Free-end displacement components against the applied follower load

Mesh Sensitivity Study

Run:

./runSweep.sh

The script runs meshes with 5, 10, 20 and 40 segments. It writes:

  • timing_summary.txt
  • displacement histories under dispResults/
  • AppliedLoad.dat
  • dispComparison_Wx_MeshSizes.pdf
  • dispComparison_Wz_MeshSizes.pdf

The script generates AppliedLoad.dat from the 20-segment displacement history and compares the mesh results with referenceResultsSimo.dat.

The sweep modifies nSegments in constant/beamProperties and leaves the last tested value, 40, in place.

The beamFoam paper additionally reports a convergence study using 10, 20, 40 and 80 control volumes.
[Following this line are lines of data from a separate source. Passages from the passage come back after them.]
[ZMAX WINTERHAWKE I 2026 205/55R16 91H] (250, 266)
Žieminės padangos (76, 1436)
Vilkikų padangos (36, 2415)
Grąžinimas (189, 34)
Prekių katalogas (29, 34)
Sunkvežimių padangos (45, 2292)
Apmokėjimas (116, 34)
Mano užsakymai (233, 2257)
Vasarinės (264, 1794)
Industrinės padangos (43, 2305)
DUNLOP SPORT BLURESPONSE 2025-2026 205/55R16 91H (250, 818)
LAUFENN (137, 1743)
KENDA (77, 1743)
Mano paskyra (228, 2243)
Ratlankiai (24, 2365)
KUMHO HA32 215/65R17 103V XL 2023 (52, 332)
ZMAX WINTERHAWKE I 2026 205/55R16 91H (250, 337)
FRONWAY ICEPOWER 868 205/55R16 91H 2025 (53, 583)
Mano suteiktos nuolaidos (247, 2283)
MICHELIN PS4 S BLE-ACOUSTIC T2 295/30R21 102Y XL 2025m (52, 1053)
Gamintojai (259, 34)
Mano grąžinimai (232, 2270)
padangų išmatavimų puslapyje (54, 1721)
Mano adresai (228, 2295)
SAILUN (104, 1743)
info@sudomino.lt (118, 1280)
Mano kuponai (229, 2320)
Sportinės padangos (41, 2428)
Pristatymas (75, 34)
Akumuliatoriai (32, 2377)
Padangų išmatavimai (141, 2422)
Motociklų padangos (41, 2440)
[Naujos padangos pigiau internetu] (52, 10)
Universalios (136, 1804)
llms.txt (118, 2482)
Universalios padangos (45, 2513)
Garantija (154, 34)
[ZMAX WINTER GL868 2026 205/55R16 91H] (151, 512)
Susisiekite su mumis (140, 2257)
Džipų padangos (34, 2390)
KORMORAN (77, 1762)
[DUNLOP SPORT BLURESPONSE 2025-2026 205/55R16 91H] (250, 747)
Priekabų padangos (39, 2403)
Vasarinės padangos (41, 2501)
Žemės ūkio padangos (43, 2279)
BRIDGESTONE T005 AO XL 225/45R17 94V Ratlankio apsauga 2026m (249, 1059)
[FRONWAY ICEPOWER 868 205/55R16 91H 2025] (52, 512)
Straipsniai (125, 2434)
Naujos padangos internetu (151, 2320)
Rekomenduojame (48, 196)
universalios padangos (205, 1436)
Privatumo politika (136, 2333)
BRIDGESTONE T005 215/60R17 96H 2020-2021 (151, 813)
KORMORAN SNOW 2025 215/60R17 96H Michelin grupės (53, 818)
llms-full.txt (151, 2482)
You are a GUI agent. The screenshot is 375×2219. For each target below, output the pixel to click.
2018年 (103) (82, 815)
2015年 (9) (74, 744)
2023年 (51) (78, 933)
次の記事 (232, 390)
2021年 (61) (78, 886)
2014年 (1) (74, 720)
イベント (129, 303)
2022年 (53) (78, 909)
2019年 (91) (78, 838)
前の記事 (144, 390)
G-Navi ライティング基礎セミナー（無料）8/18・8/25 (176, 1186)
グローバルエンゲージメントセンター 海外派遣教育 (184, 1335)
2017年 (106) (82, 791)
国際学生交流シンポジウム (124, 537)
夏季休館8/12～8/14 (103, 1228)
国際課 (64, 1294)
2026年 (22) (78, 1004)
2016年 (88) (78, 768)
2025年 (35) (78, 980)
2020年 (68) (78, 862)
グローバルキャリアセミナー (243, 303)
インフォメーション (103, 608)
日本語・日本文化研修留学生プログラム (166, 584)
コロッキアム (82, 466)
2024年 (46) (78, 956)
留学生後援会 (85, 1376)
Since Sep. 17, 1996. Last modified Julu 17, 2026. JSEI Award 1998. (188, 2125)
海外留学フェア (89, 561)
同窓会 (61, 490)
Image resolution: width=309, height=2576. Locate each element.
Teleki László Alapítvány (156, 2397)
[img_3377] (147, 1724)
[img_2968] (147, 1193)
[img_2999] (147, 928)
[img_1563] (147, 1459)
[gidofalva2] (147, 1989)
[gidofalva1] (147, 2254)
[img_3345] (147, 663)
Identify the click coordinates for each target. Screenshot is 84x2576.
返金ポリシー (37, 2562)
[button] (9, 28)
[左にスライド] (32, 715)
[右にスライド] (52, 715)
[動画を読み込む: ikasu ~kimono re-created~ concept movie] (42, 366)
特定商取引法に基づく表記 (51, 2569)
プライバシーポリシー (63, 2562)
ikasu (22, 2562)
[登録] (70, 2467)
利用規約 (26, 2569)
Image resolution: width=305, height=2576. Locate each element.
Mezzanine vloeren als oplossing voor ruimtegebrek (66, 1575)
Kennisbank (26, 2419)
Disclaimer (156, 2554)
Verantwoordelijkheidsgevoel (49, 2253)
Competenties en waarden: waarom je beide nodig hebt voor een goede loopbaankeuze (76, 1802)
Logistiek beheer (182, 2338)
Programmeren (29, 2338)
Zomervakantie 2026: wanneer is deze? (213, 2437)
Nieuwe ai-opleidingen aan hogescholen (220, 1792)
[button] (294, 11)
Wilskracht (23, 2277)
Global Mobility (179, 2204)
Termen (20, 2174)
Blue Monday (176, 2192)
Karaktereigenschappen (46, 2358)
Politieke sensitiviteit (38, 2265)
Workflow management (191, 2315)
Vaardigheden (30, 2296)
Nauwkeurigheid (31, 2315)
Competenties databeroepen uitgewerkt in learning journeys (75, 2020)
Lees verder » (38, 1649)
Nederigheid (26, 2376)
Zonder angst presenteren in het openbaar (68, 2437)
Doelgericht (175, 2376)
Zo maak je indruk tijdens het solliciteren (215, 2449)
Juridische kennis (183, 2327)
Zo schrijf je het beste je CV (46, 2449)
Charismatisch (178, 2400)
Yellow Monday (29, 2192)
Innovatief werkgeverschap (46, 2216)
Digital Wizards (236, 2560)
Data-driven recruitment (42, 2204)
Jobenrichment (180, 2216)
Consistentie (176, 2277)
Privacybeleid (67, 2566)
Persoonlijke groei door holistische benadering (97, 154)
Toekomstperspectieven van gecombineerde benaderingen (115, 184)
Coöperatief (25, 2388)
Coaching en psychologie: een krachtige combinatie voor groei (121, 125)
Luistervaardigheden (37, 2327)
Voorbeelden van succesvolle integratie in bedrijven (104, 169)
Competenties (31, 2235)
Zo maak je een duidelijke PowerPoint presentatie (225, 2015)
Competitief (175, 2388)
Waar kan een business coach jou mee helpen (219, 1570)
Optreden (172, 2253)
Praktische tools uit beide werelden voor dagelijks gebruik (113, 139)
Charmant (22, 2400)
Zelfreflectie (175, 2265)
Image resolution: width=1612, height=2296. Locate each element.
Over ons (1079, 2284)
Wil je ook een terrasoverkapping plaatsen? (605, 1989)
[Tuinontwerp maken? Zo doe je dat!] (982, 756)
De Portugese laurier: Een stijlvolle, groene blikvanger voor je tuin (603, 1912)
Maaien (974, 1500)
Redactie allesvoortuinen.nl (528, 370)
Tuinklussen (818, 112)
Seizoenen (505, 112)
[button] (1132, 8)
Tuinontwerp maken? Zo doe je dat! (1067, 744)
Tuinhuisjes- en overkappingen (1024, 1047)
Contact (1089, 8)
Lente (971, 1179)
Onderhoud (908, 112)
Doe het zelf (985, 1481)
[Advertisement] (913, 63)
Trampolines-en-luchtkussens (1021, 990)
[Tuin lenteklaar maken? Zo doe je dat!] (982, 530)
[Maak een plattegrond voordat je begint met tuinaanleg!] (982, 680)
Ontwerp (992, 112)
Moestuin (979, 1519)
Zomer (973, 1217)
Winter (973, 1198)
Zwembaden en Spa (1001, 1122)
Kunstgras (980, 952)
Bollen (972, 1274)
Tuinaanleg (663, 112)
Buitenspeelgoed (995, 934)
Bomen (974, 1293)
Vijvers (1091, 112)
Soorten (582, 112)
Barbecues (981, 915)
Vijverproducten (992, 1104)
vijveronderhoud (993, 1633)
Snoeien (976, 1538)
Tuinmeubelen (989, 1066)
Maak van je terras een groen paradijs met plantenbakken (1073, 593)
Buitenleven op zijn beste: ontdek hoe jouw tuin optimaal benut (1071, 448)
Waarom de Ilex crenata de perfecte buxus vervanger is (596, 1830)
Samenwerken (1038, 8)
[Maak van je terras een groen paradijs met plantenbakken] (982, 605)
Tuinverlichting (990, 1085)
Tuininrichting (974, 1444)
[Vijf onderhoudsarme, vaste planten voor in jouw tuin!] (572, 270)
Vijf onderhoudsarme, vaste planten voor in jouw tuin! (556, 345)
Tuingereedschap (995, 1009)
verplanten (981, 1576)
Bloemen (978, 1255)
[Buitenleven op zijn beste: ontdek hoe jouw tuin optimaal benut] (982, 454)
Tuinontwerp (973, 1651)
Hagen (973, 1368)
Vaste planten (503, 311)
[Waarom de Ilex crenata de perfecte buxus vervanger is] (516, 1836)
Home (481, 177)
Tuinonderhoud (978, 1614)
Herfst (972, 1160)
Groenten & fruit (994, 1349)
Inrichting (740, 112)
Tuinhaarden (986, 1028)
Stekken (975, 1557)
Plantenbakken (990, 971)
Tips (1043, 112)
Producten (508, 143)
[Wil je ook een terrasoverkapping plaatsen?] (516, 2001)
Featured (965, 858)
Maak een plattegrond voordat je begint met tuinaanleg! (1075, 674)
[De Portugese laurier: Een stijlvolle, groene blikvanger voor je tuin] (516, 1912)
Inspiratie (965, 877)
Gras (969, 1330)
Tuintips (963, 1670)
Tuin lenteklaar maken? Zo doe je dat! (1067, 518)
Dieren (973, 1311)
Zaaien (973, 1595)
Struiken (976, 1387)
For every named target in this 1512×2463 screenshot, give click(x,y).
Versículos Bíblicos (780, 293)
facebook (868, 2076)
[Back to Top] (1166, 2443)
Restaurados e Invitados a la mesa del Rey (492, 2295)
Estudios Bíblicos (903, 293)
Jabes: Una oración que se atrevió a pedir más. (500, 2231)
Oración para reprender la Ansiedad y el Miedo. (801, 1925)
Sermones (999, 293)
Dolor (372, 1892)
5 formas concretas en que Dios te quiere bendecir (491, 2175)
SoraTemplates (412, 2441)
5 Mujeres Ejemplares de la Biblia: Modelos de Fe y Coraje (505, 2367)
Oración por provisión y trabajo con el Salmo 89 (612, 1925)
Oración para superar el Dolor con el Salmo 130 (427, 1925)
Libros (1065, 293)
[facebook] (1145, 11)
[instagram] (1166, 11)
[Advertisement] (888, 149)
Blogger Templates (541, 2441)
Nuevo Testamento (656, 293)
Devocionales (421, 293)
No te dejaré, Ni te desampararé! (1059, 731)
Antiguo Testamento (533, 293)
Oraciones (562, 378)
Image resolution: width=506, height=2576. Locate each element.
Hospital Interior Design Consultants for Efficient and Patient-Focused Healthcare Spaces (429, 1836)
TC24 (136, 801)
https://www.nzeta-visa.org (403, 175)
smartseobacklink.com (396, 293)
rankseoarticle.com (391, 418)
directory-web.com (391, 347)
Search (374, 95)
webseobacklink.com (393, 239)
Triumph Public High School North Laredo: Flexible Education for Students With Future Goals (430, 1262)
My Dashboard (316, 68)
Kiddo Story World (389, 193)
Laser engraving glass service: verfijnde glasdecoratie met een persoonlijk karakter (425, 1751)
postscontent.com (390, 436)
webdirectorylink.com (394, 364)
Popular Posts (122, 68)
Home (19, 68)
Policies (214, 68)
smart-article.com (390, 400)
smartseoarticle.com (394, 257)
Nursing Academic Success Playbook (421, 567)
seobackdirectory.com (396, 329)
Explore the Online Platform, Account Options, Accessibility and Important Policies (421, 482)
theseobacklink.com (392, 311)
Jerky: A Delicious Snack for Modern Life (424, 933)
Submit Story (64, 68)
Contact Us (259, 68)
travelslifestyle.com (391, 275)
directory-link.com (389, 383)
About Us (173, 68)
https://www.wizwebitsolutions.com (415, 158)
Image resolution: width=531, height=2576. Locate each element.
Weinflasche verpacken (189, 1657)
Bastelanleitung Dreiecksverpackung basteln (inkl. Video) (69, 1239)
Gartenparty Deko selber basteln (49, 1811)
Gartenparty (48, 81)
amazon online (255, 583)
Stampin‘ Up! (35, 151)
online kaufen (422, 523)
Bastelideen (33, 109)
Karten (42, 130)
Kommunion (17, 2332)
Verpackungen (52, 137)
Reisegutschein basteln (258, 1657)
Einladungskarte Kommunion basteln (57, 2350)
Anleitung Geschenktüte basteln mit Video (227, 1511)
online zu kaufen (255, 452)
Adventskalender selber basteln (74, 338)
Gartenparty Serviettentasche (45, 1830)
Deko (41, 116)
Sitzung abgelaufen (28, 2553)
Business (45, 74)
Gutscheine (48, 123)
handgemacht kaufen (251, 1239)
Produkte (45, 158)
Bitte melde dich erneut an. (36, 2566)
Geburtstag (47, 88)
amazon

Extend the mesh_sizes list in runSweep.sh if the 80-segment result is required.

Troubleshooting

  • If the force behaves as a fixed global load, confirm that 0/W uses followerForceBeamDisplacementNR, not forceBeamDisplacementNR.
  • If the load-displacement plot fails, confirm that postProcessing/0/beamDisplacements_right.dat exists and that gnuplot can find AppliedLoad.dat and referenceResultsSimo.dat.
  • If nonlinear convergence deteriorates near the final load, reduce deltaT to use smaller load increments.
  • Run ./Allclean before repeating the standard case after changing the mesh.

References

  • Bali, S., Taran, A., Tuković, Ž., Pakrashi, V., and Cardiff, P. (2025). beamFoam: A Cell-Centred Finite Volume Solver for Nonlinear Geometrically-Exact Beams in OpenFOAM. OpenFOAM Journal, 5, 180-210.
  • Argyris, J., et al. (1981). Nonlinear Finite Element Analysis of Elastic Systems under Nonconservative Loading: Natural Formulation. Part I: Quasistatic Problems.
  • Simo, J. C., and Vu-Quoc, L. (1986). A Three-Dimensional Finite-Strain Rod Model. Part II: Computational Aspects. Computer Methods in Applied Mechanics and Engineering, 58, 79-116.